Pursuing SMSFs for all the wrong reasons
While self-managed super funds (SMSFs) are representative of a massive opportunity for many within the super industry, there are also a host of providers looking to the sector for exactly the wrong reasons, according to Paul Schroder, general manager – growth and new opportunities for AustralianSuper.
“They’re thinking of SMSFs as some sort of honey pot or some sort of opportunity for them, as an institution, to harvest, to make money from,” he said.
“But I think what’s very entertaining to watch is those big operations who think they’ll have some knock out, scalable solution for what is completely a fragmented, individually driven, very localised superannuation response.”
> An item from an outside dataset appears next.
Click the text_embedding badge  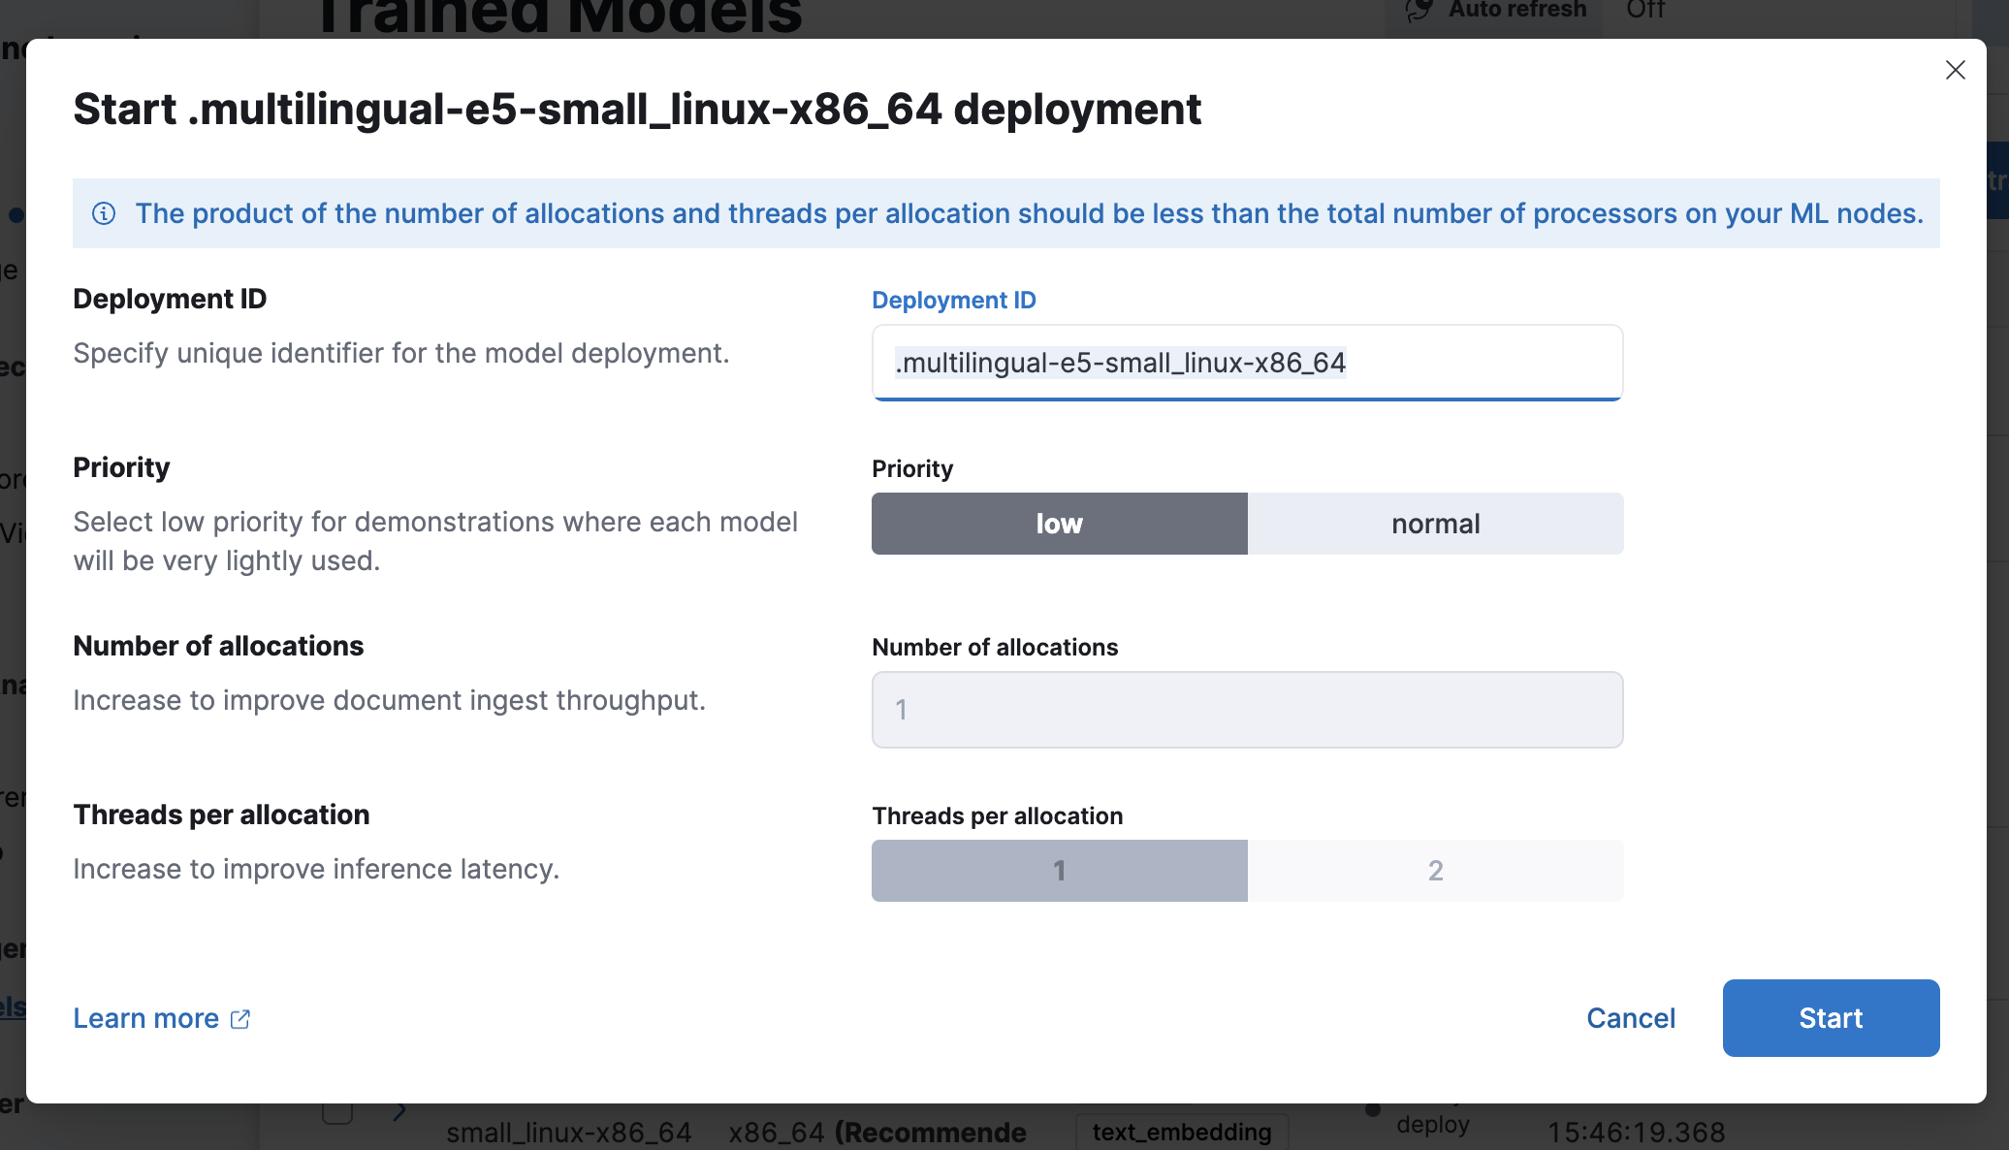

Schroder said that SMSFs were undoubtedly a significant innovation with respect to retirement savings, but they also tended to be very adviser- and individual-driven.
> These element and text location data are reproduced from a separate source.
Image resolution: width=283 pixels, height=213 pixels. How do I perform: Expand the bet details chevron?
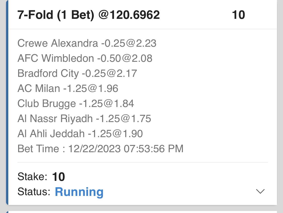(x=260, y=191)
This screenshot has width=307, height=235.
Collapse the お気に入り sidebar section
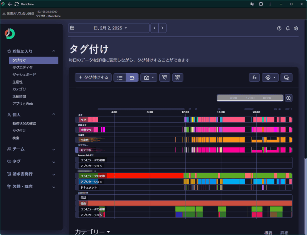click(54, 51)
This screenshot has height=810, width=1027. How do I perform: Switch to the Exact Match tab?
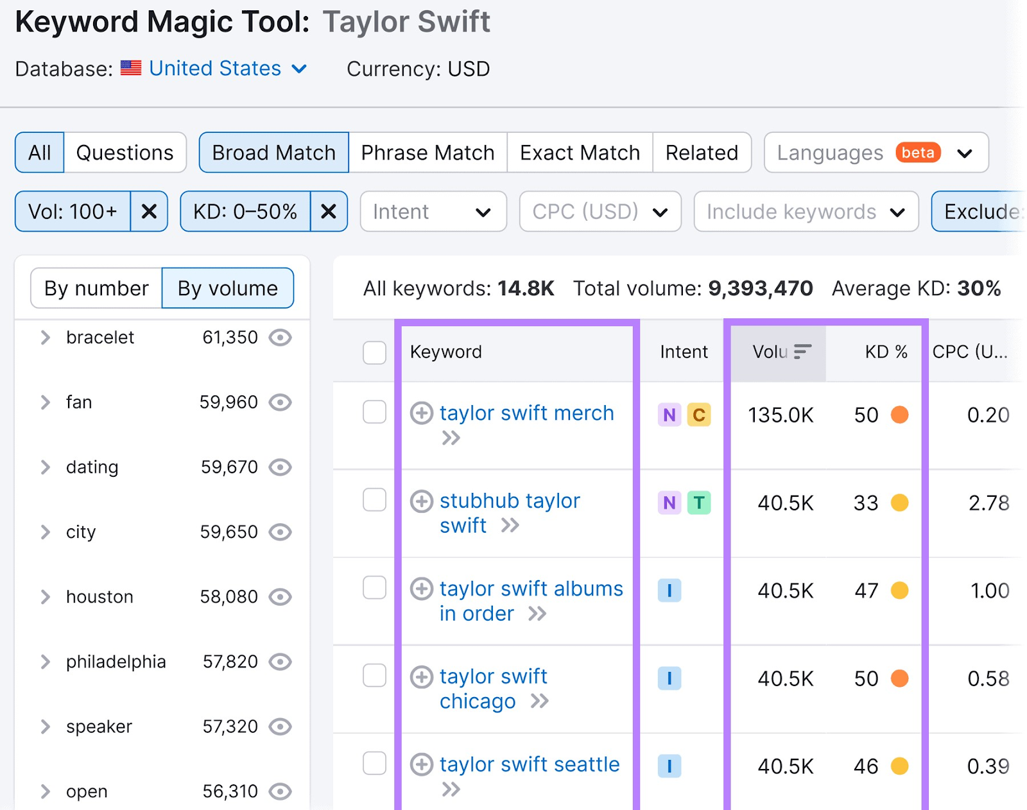578,152
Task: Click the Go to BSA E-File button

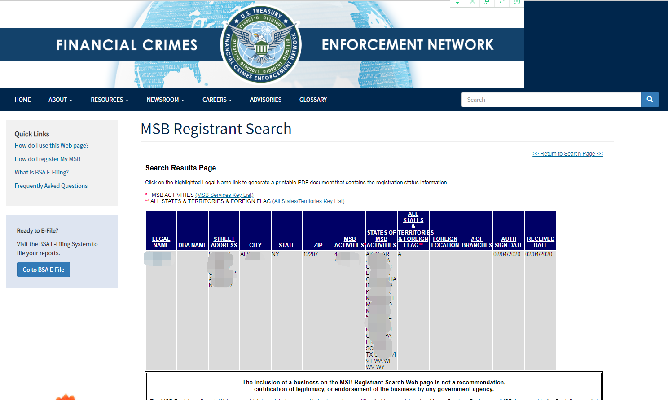Action: click(x=43, y=269)
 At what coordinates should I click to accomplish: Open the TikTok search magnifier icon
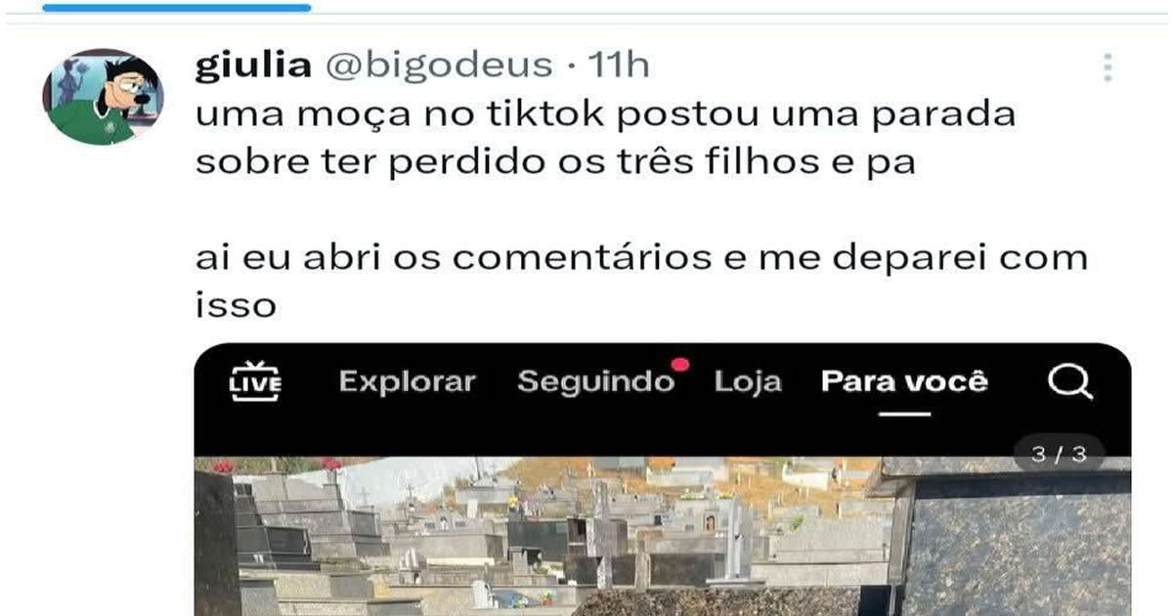1069,381
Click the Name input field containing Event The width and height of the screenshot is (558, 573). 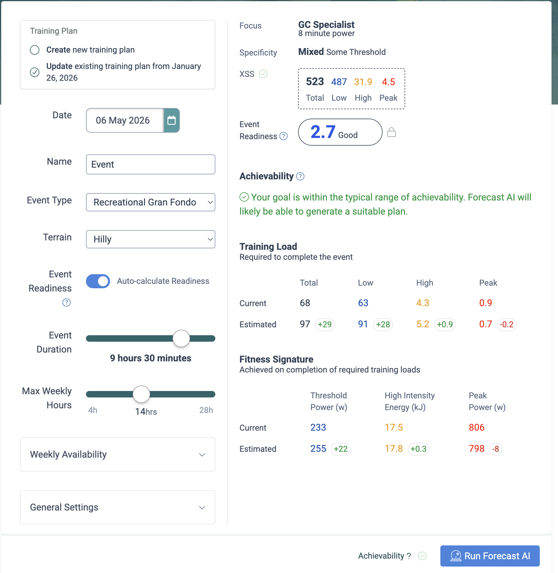(151, 164)
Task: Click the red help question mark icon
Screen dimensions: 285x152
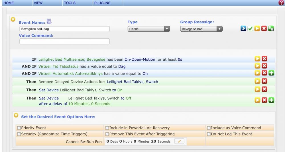Action: (x=282, y=3)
“Yet you then get these large organisations saying ‘gee, I can see there’s a third of the money in there, I’d better get in there, this is a really great opportunity’ and it simply doesn’t make sense to me,” he said.
For Schroder, it is vital that all within the industry understand exactly why people went down the SMSF path in the first place.
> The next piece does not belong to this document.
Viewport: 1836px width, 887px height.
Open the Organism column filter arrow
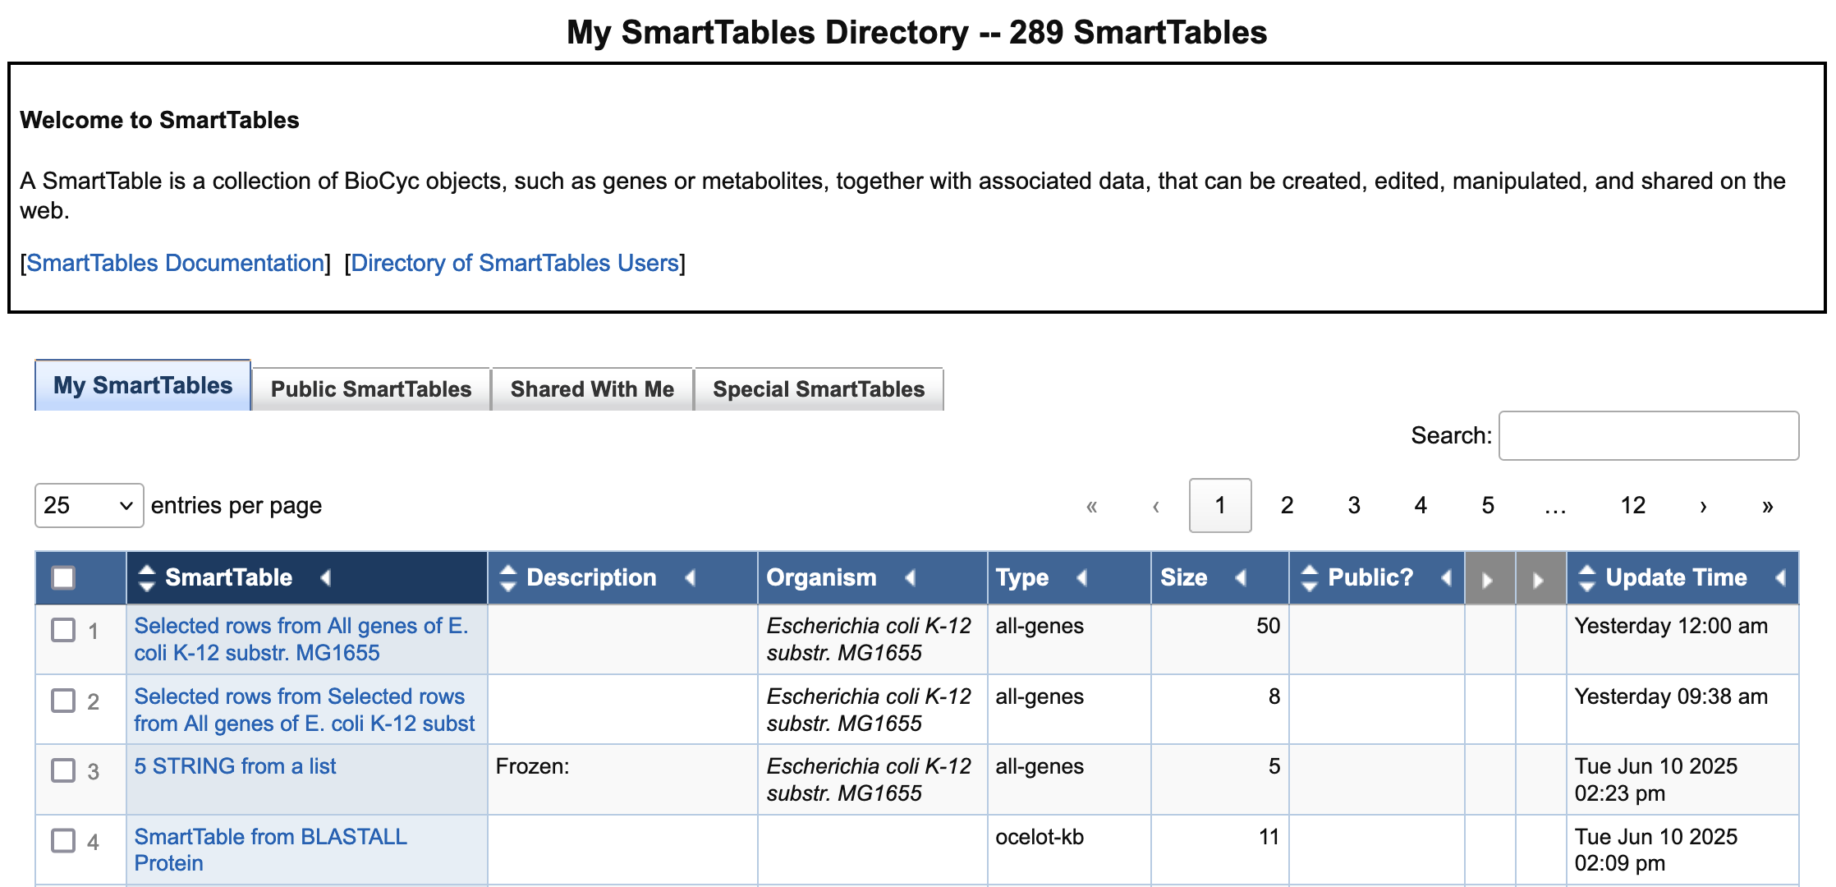click(x=911, y=578)
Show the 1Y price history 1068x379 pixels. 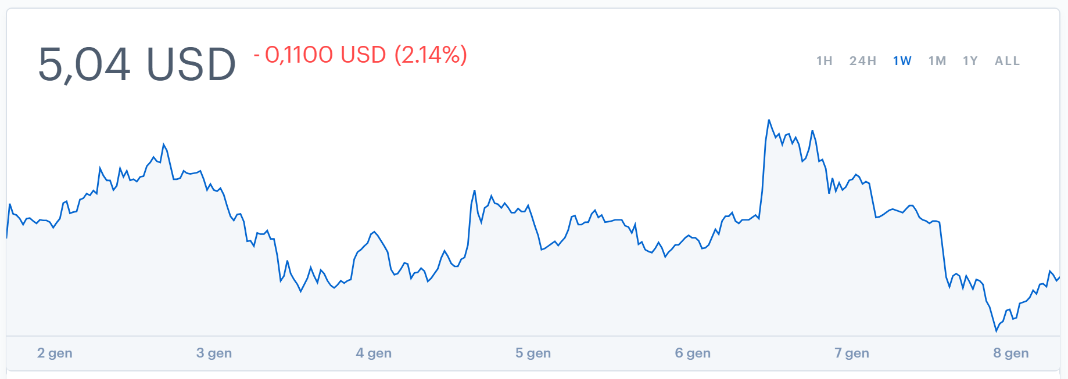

“Some of them might have had something sold to them and some might even have been told something that isn’t quite right, but most of them probably went down that path because they actually wanted to do it themselves,” he said.
“They wanted to do it without the big providers.
“So it’s sort of strange to say ‘you left our party so we’re going to chase you until you come back to it’ – that just doesn’t make sense to me.”